By Judith Ouellette Bezaire

Double Exposure:

I stood on my toes to kiss Daniel's lips.  He was older and always taller.  The razor welts curling behind his knees, snaking their way to the inner thigh of each straight leg are barely visible.  If that photo were in colour, the double-edged wounds would show up fiery red as I remember them.  Sometimes I reach out to touch their swollen travesty.
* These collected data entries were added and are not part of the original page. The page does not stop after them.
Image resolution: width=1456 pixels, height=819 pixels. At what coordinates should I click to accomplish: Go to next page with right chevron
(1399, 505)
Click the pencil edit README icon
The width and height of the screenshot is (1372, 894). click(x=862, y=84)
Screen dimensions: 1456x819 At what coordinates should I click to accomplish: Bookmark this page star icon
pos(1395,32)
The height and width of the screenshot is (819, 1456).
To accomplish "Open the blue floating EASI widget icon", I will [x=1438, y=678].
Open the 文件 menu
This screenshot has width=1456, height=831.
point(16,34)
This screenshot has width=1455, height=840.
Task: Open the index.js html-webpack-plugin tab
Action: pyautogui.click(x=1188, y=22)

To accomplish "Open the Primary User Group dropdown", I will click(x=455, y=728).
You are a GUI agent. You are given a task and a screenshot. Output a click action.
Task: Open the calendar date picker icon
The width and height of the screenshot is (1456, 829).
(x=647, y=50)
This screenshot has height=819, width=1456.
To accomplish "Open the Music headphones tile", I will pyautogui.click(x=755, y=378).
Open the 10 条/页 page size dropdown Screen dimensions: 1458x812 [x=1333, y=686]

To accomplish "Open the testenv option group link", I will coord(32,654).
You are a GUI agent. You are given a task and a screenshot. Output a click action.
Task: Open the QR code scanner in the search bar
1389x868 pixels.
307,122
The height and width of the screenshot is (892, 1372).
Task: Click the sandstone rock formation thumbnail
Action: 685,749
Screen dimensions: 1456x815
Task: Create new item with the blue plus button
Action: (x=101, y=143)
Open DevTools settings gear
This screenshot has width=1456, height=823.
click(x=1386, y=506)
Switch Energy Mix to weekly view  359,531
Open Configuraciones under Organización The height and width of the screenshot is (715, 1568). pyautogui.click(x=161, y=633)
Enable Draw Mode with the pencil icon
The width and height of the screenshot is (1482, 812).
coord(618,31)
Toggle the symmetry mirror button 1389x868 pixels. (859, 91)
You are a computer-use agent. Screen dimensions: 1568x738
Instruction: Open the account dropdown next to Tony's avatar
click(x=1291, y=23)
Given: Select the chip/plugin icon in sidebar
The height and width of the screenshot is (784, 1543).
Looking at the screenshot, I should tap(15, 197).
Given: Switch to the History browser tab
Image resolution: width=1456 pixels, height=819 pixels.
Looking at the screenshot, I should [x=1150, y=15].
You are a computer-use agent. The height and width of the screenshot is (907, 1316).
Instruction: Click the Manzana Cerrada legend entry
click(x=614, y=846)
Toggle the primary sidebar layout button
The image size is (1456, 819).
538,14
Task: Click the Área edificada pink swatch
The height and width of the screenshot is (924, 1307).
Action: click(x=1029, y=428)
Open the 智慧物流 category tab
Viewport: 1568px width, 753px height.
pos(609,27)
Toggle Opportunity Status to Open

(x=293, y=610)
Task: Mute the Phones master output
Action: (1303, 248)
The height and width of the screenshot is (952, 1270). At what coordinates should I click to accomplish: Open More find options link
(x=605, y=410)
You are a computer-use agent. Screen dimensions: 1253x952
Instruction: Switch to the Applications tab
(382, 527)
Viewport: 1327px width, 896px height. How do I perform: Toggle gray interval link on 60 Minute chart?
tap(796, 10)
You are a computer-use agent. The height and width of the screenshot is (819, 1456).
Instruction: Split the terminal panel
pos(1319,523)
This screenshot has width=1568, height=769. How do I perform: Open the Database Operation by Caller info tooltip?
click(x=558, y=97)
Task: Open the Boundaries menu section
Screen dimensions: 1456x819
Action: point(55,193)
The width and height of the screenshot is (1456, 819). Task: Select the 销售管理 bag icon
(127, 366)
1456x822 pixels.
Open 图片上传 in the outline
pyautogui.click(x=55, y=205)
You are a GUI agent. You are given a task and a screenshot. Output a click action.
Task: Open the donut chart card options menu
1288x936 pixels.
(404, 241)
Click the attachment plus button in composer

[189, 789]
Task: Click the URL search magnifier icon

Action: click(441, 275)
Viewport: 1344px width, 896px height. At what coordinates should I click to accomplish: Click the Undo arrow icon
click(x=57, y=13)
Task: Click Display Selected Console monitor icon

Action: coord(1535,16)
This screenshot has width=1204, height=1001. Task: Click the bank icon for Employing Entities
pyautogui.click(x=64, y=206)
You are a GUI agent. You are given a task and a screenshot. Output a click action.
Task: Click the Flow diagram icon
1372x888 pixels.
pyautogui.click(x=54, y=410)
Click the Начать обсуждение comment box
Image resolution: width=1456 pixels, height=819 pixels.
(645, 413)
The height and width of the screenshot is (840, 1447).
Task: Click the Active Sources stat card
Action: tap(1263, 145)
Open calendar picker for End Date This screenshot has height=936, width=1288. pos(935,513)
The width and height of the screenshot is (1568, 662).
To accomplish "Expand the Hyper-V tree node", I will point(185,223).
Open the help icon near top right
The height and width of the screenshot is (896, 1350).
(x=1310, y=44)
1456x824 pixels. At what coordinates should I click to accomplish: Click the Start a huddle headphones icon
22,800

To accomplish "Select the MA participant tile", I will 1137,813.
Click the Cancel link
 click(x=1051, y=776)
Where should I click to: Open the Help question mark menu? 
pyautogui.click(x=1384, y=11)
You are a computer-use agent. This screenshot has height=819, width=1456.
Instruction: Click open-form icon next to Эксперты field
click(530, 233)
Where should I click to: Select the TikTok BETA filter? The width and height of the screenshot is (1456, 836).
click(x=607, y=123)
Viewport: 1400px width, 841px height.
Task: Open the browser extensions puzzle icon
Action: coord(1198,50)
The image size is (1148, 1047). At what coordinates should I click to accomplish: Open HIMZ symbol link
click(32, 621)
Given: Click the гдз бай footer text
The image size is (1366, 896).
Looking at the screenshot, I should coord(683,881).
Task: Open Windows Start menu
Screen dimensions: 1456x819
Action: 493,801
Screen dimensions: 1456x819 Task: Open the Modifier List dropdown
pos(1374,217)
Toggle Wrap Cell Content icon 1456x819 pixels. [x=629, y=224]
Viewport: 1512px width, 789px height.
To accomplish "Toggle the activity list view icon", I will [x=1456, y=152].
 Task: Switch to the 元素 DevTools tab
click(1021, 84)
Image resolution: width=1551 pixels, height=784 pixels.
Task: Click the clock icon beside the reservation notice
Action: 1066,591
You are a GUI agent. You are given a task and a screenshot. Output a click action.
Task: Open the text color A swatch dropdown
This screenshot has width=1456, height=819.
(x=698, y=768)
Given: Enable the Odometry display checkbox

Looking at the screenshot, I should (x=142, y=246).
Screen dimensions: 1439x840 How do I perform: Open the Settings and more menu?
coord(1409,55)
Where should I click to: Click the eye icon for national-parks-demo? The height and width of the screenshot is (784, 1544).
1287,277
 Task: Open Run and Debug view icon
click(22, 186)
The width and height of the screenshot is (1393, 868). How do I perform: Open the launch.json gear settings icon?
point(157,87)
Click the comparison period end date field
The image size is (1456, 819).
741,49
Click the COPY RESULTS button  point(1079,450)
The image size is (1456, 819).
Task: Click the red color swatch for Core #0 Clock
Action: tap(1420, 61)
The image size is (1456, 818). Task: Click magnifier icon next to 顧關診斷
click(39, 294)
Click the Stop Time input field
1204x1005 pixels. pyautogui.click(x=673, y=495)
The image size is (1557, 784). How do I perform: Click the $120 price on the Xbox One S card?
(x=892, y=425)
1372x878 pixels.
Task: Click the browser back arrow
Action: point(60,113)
My mother once confided that Daniel's father recited poetry to her over the telephone.  Before he married his young Irish war bride, she reassured us, the same one in the faded house dress who routinely chased Daniel with a branch from the tree growing outside their back door.  Around the house they'd run, Mrs. Odette tiring finally, slowing enough to notice me crouched in the weeds nearby.  He's round the front, Mrs. Odette. I'd watch her go inside, then motion for Daniel to come forward.  He'd laugh, his eyes wide until she'd appear on the back step, screaming her threatening brogue, Yer fater woil deal wit you, ya young devil!  Sometimes, I let her catch him.  When I double-crossed, she'd nab his tawny arm, smacking him to circles.  Later when he'd complain, I'd remind him that it was better than being strapped by his dad.  His eyes would tear up with a ten-year-old's rage and he'd say his daddy never really beat him at all.  And that he could have been my dad had my mother liked poetry.